• Max Klimov (47/47) Jul 11 2015 I have some questions about "inout" qualifier. I treated this
• Steven Schveighoffer (46/64) Jul 13 2015 So a variable cannot be inout in a struct, because once it leaves the
• Max Klimov (16/21) Jul 20 2015 Sure, however, it is still not the same as using inout.
• Kagamin (3/9) Jul 21 2015 So you have 4 different codes, which will you pick as the result?
• Max Klimov (7/9) Jul 21 2015 I tried to explain my vision above. I want a compiler to work
• Kagamin (3/4) Jul 22 2015 That's unsafe. Unsafe behavior should require a cast or something
• Kagamin (10/10) Jul 22 2015 How about this?
• Max Klimov (5/17) Jul 24 2015 Where is unsafety? Code is the same for 3 versions, it guarantees
• Kagamin (4/6) Jul 26 2015 The example works like inout without inout, so you can use types
• Max Klimov (15/18) Jul 27 2015 Does constBack imply to have several static if constructions,
• Kagamin (4/6) Jul 28 2015 Function `f` in the example has only one instance of generated
• Steven Schveighoffer (16/36) Jul 21 2015 Unfortunately, this is true. I don't know how this could be fixed, and
• Max Klimov (19/31) Jul 21 2015 So the way that I see it is that "inout" is preserved until code

"Max Klimov" <klimroot mail.ru> writes:

I have some questions about "inout" qualifier. I treated this 
qualifier as duplicated code reducer without using templates. But 
it is a real part of type system with its own casting rules. 
Inside an inout function we have special type "inout(T)" with 
several restrictions. So the first question is: should I keep in 
mind that my generalized code can meet inout type and how to work 
with it?

For example, I have problems with the following code that, I 
suppose, should work.

class A {}

A foo(A x) // works
{
     Rebindable!(typeof(return)) r;
     r = x;
     return r;
}

const(A) foo(const(A) x) // works
{
     Rebindable!(typeof(return)) r;
     r = x;
     return r;
}

immutable(A) foo(immutable(A) x) // works
{
     Rebindable!(typeof(return)) r;
     r = x;
     return r;
}

inout(A) bar(inout(A) x) // compilation error
{
     Rebindable!(typeof(return)) r;
     r = x;
     return r;
}

Rebindable doesn't handle the case of inout type and I don't 
think that it can do it because it is possible to cast to inout 
or to keep inout variables only inside the proper inout function. 
So, I have to make some silly workarounds with castings in this 
case.

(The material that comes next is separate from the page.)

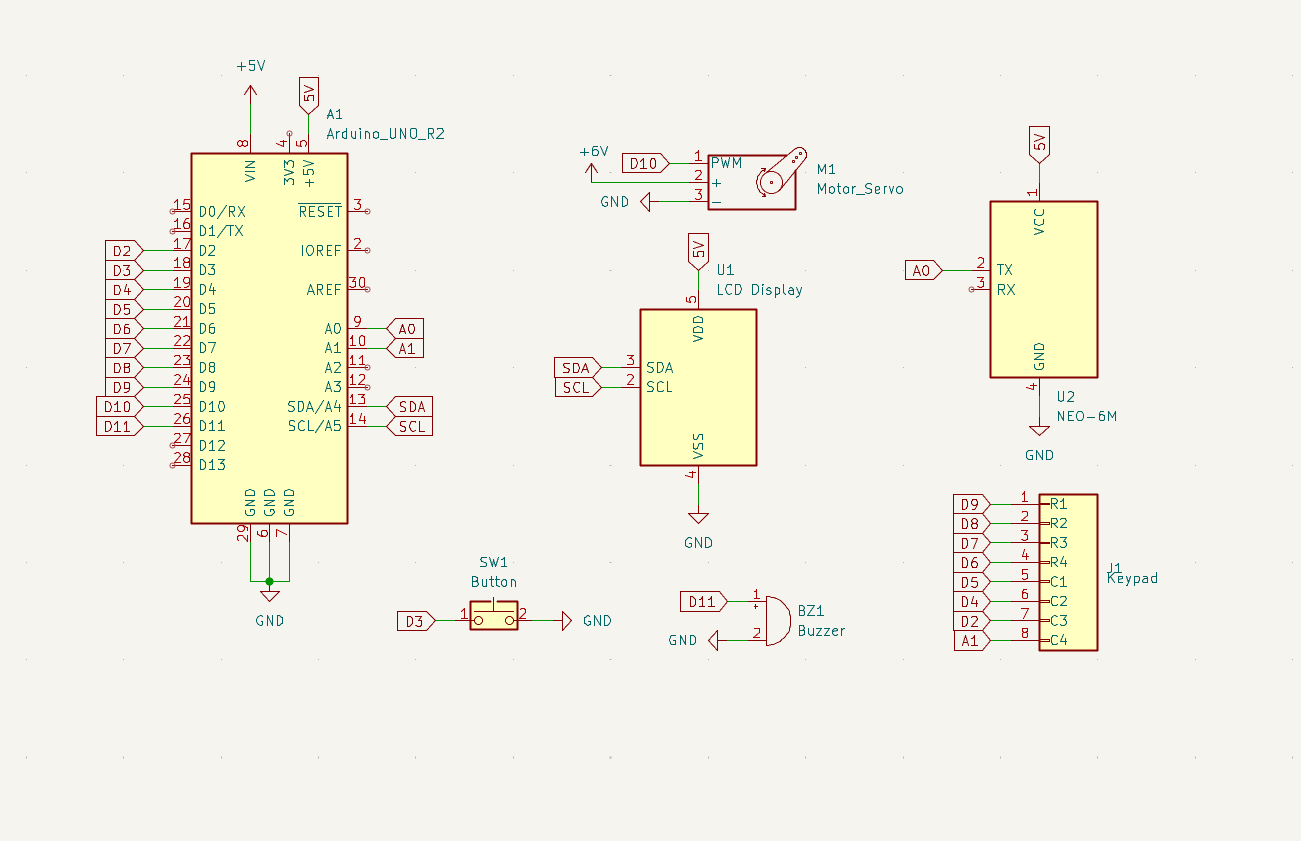
Task: Select the A0 label on NEO-6M TX
Action: click(922, 270)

The same situation happens in several places in phobos when 
arguments type is deductible. For example, 
std.array.replaceInPlace(...), std.array.join(...), etc, can not 
be used with inout(T) parameters.

The second question: if I want to provide inout function but it 
fails like in the example above, what is common practice? Just 
use casting? Or make a templated version and provide hand-writing 
code for all cases (mutable, const, immutable)? Or something 
wrong with inout qualifier?

Steven Schveighoffer <schveiguy yahoo.com> writes:

On 7/12/15 1:03 AM, Max Klimov wrote:
 inout(A) bar(inout(A) x) // compilation error
 {
      Rebindable!(typeof(return)) r;
      r = x;
      return r;
 }

 Rebindable doesn't handle the case of inout type and I don't think that
 it can do it because it is possible to cast to inout or to keep inout
 variables only inside the proper inout function.

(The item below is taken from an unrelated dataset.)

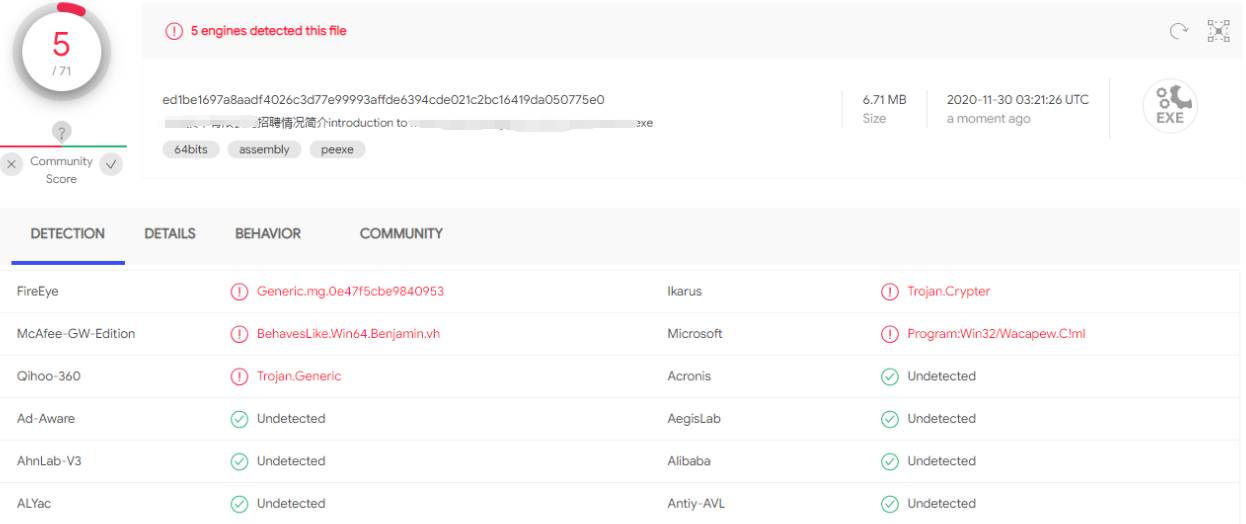Click the 64bits tag
The image size is (1246, 524).
point(190,150)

So a variable cannot be inout in a struct, because once it leaves the 
function, it's not clear how to cast that part of the struct to 
something else. In other words, a struct like this:

struct X(T)
{
   T t;
}

X!(int) x1;
X!(const(int)) x2 = x1;

Techincally, the assignment should be allowed, but the compiler cannot 
see into the template to see if it's actually the same, or even if the 
template parameter applies to anything in the struct. One can do 
something like:

struct X(T)
{
    static if(is(T == const))
      bool screwup;
    T t;
}

With inout, it's even more tricky, because the compiler has to ensure 
it's not inout when it leaves the function. And it's not possible in 
some cases to do this.

At the end of the day, this comes down to D not supporting tail-const 
classes. If that was supported in the language, this is all doable.

 So, I have to make some
 silly workarounds with castings in this case. The same situation happens
 in several places in phobos when arguments type is deductible. For
 example, std.array.replaceInPlace(...), std.array.join(...), etc, can
 not be used with inout(T) parameters.

Right, this is because it uses generated structs internally.

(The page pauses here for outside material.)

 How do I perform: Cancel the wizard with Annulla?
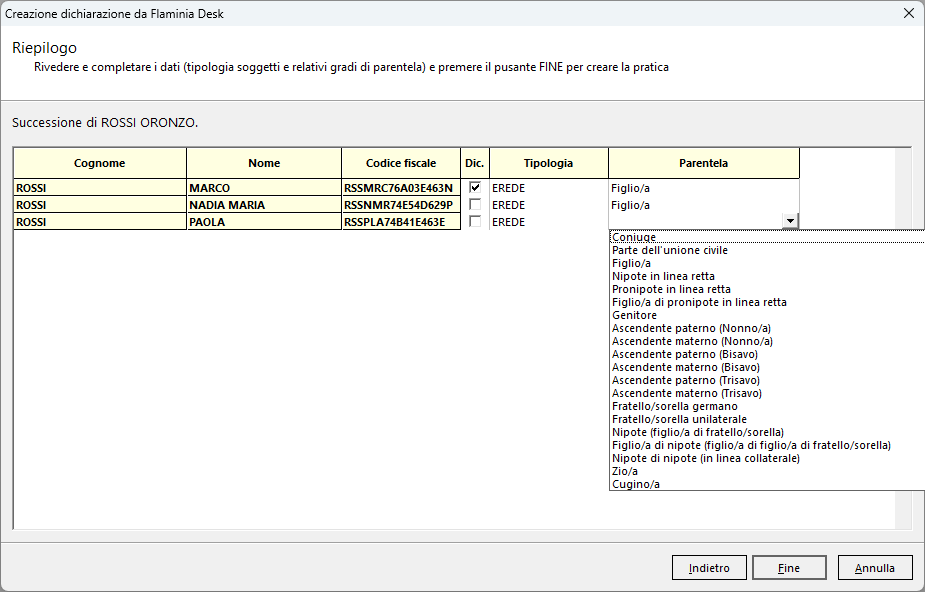point(875,568)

 The second question: if I want to provide inout function but it fails
 like in the example above, what is common practice? Just use casting? Or
 make a templated version and provide hand-writing code for all cases
 (mutable, const, immutable)? Or something wrong with inout qualifier?

You can simply use a template function without hand-written cases. This 
is what inout was meant to replace.

In your example:

T bar(T)(T t) if(is(Unqual!T : A))
{
    // same implementation
}

Of course, this doesn't work for inout!A as a parameter, if that is what 
you have :)

But you could specifically cast it to/from const, or do something like:

T bar(T)(T t) if(is(Unqual!T : A))
{
    static if(is(T == inout))
      return cast(T)(.bar(cast(const(Unqual!T))t));
    else
    {
        // real implementation
    }
}

-Steve

"Max Klimov" <klimroot mail.ru> writes:

On Monday, 13 July 2015 at 13:50:02 UTC, Steven Schveighoffer 
wrote:
 With inout, it's even more tricky, because the compiler has to 
 ensure it's not inout when it leaves the function. And it's not 
 possible in some cases to do this.

 You can simply use a template function without hand-written 
 cases. This is what inout was meant to replace.

Sure, however, it is still not the same as using inout.
Firstly, your function should be instantiated somewhere for 
mutable T, const T and immutable T. Otherwise, compilation errors 
will be postponed until the code usage.
Secondly, template function can not be virtual.

I'm wondering why it is needed to have special casting rules and 
other restrictions for inout if people should treat inout as 
wildcard for mutable, immutable and const. As far as I can 
imagine, a compiler should generate one single object code for 
inout function. Is it possible just to check validity of an 
inout(T) function for T, const(T) and immutable(T) and then, if 
success, generate the code? (keeping in mind that you can execute 
another inout functions inside this one). Am I missing something?

-Max

"Kagamin" <spam here.lot> writes:

On Tuesday, 21 July 2015 at 00:07:11 UTC, Max Klimov wrote:
 I'm wondering why it is needed to have special casting rules 
 and other restrictions for inout if people should treat inout 
 as wildcard for mutable, immutable and const.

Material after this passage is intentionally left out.